> _TASK DIRECTIONS_: Reproduce the line that contains "Как/где изменить текст" and every line after it through the end of the records, exactly, with nothing added.

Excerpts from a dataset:
-- Opening Marker --
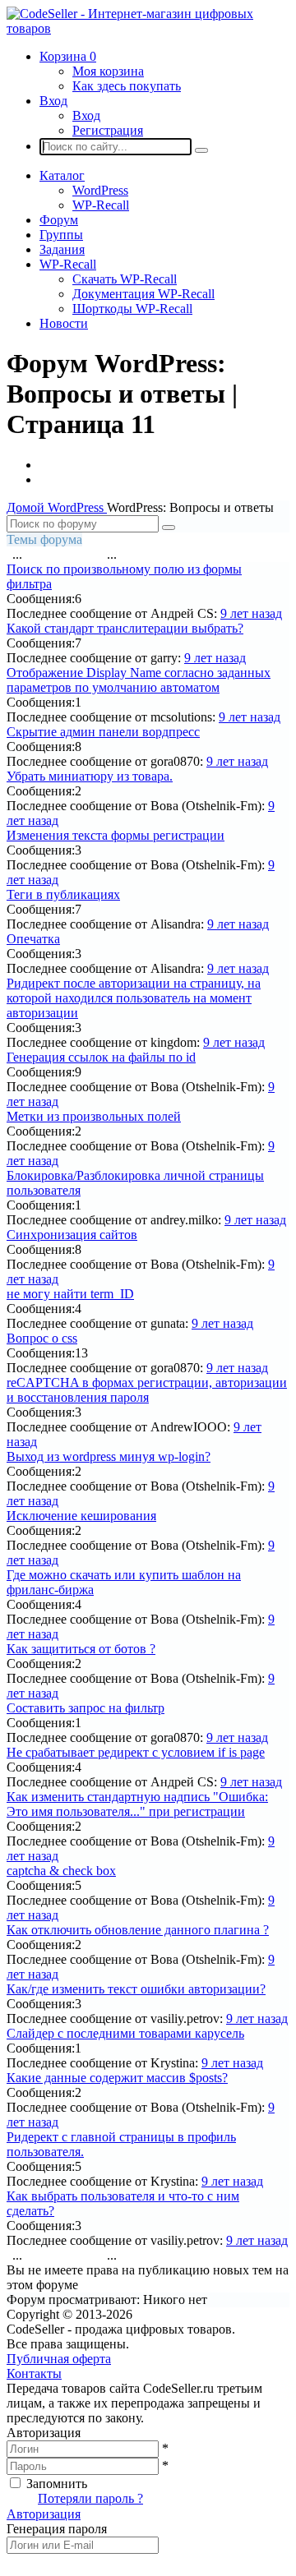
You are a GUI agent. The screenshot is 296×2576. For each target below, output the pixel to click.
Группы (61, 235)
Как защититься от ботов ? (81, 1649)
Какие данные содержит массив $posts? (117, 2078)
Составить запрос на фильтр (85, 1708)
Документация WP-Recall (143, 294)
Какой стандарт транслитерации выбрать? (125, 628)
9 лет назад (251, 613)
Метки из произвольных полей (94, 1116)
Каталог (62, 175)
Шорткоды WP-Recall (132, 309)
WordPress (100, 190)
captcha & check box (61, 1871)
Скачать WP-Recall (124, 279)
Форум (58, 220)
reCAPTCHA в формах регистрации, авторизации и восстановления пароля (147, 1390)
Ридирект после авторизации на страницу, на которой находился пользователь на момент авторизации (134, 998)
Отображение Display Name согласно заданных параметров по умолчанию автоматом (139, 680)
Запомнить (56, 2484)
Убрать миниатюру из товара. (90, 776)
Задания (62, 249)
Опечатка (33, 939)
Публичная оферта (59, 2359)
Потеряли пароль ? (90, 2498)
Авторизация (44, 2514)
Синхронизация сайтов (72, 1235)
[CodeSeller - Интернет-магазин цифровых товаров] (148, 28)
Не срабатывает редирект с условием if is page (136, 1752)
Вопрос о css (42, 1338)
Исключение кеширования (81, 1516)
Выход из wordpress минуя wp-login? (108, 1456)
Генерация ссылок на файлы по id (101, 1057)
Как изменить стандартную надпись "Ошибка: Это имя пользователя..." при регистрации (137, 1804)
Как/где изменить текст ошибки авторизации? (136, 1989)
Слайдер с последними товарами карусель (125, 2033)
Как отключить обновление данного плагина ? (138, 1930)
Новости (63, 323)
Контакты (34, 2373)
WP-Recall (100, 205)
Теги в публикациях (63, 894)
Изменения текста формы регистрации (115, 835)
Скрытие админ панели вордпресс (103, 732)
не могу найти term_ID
-- Closing Marker --
> _OUTPUT OF THE EXERCISE_:
Как/где изменить текст ошибки авторизации? (136, 1989)
Слайдер с последними товарами карусель (125, 2033)
Как отключить обновление данного плагина ? (138, 1930)
Новости (63, 323)
Контакты (34, 2373)
WP-Recall (100, 205)
Теги в публикациях (63, 894)
Изменения текста формы регистрации (115, 835)
Скрытие админ панели вордпресс (103, 732)
не могу найти term_ID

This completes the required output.